■ Problem requirements
Across the entries that follow, tally every line holding the word "each" and reply with the count alone.

■ Supplied information

========================

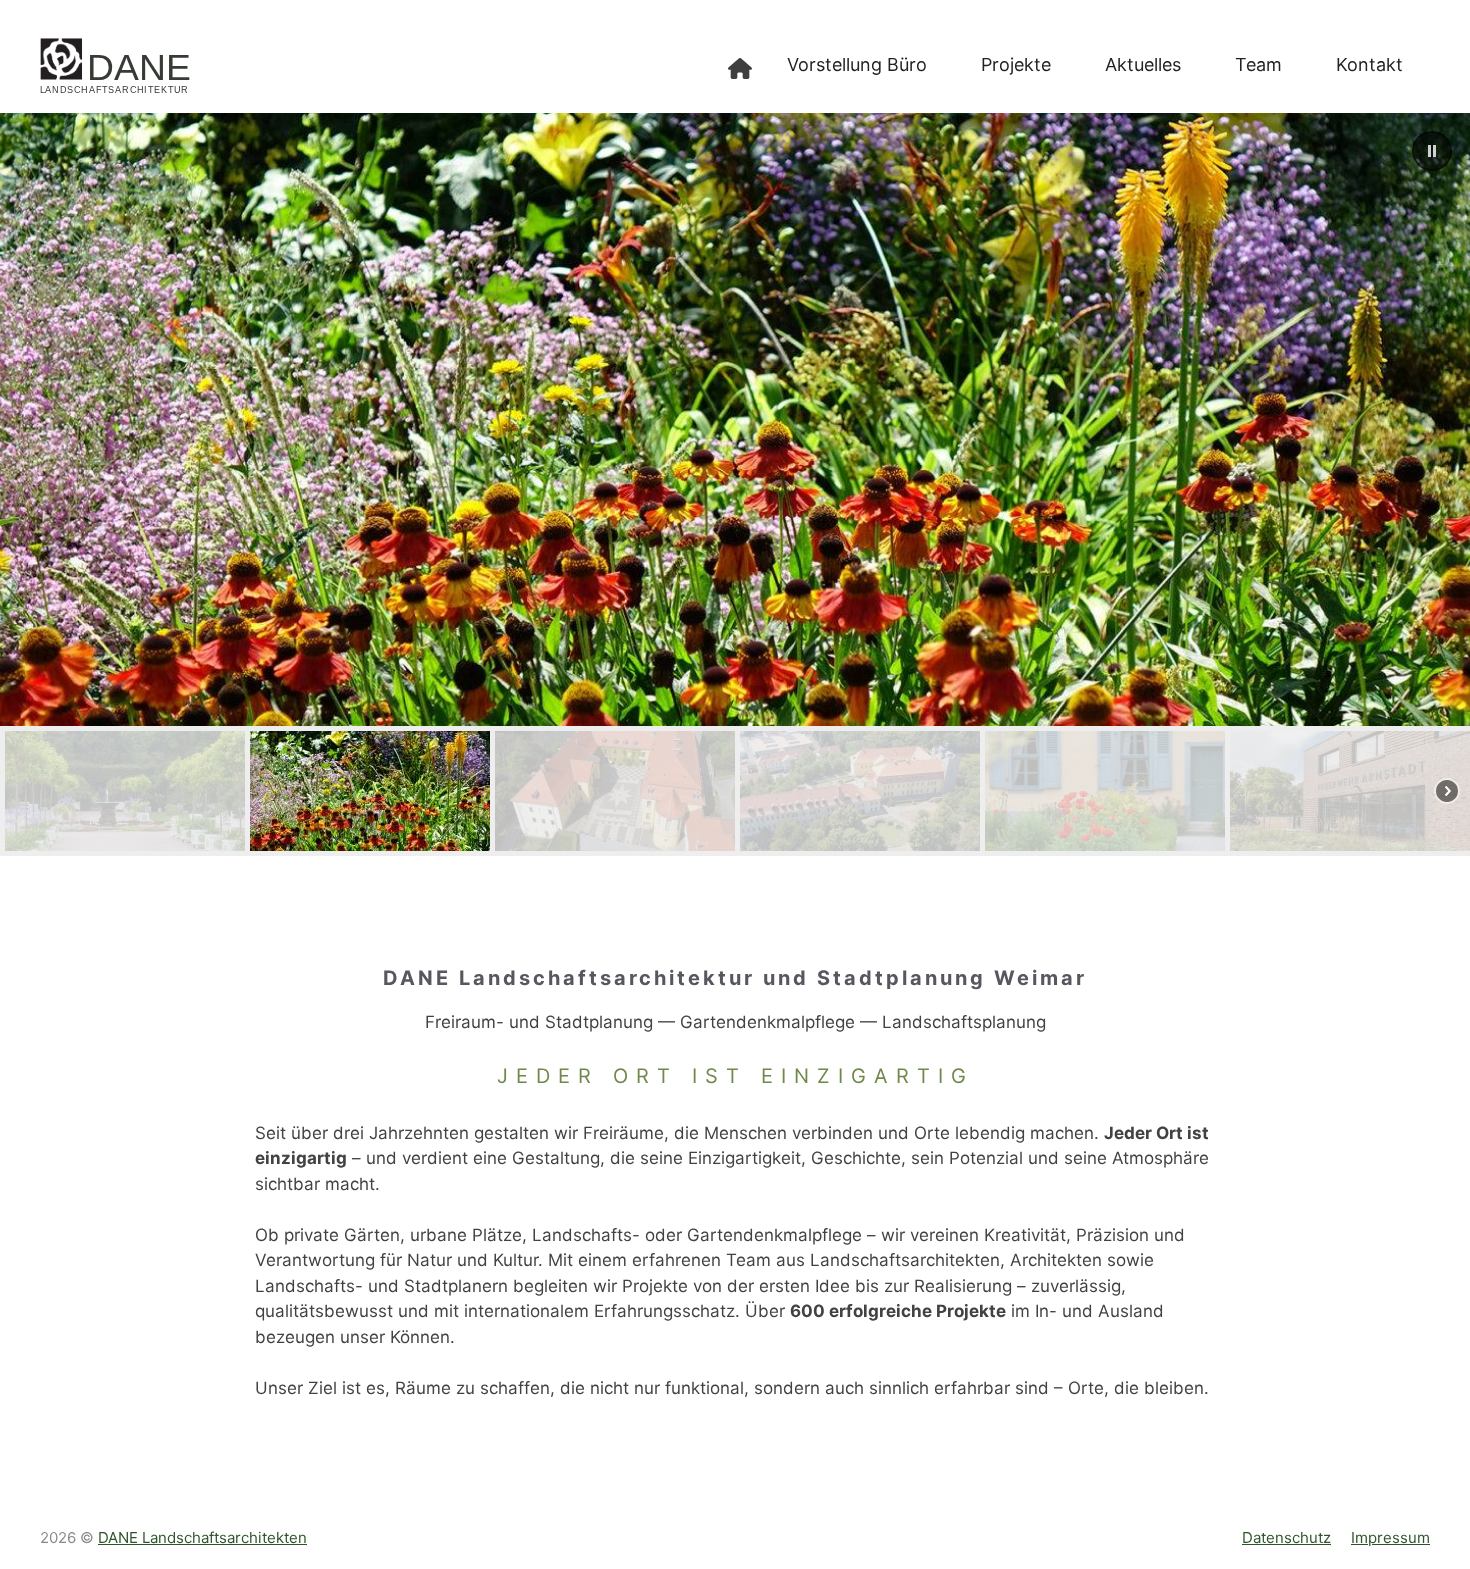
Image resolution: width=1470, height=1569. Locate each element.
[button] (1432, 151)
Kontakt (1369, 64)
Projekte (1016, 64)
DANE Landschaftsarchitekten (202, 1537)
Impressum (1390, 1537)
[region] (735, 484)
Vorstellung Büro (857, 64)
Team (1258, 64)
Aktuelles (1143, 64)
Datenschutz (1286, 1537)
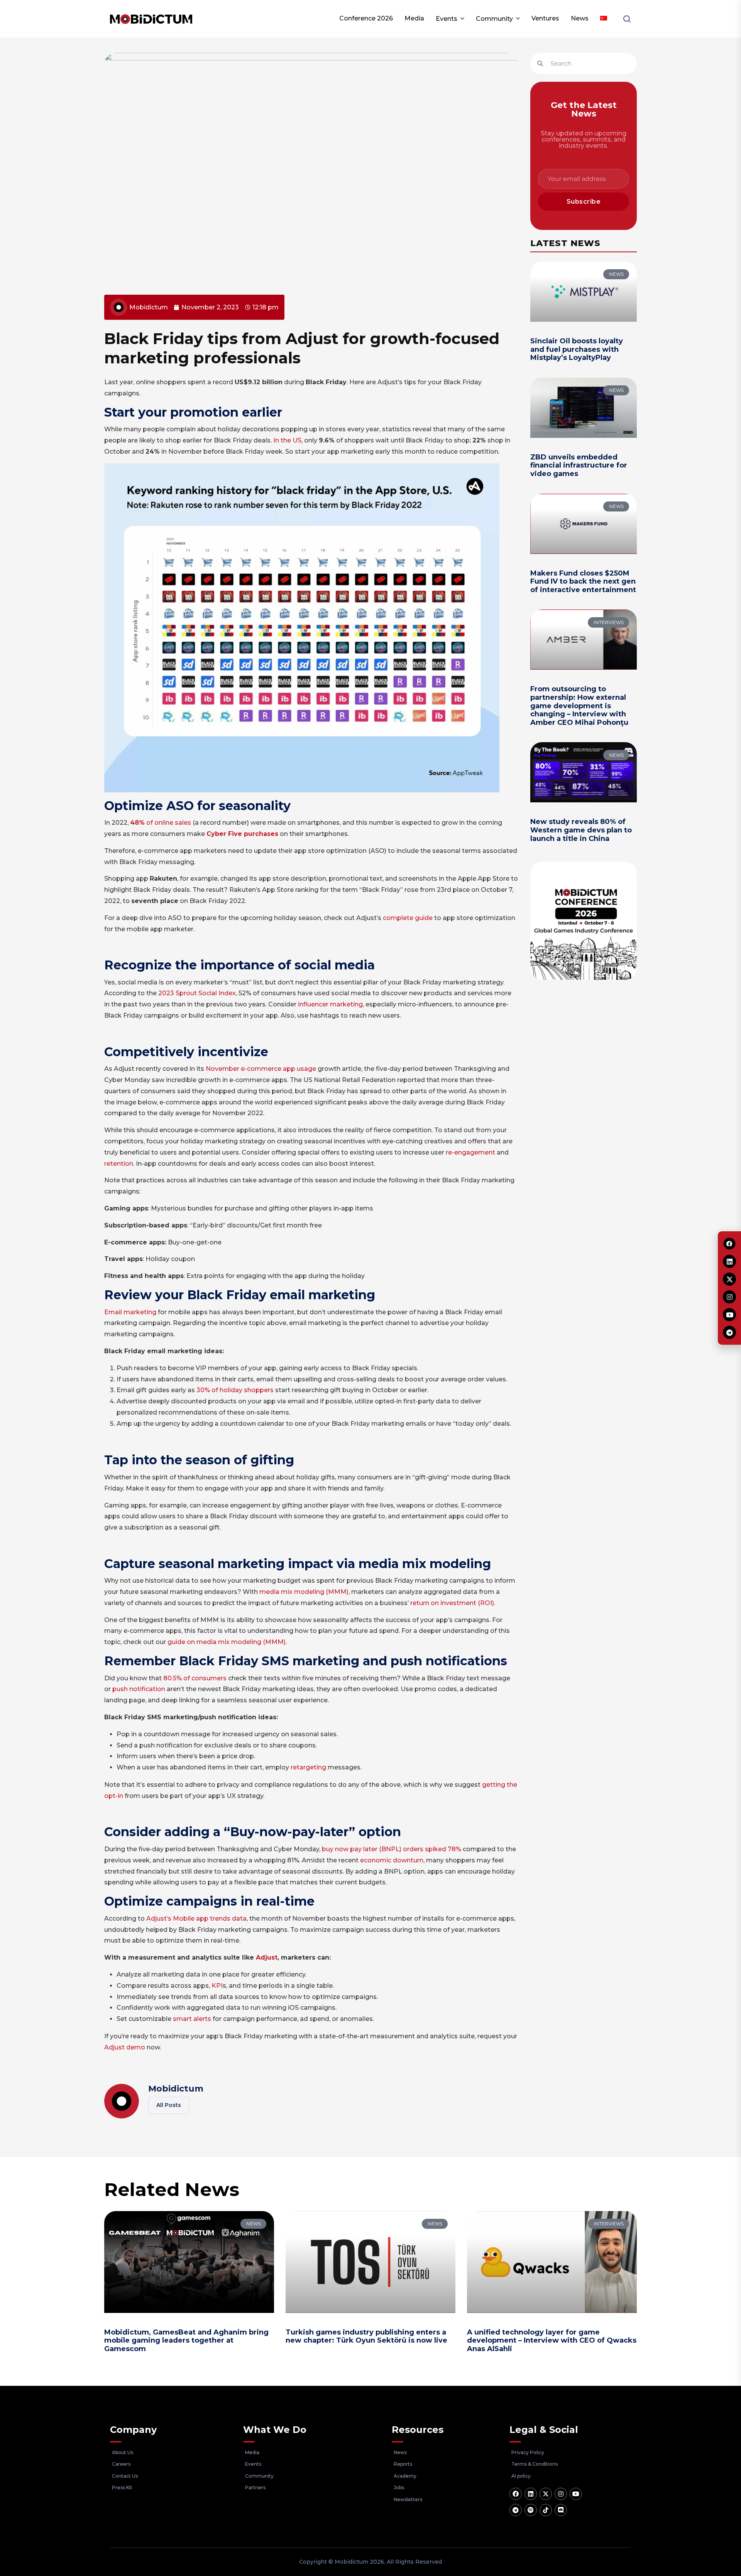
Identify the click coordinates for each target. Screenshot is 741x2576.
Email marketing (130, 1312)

========================

■ Output for this task
2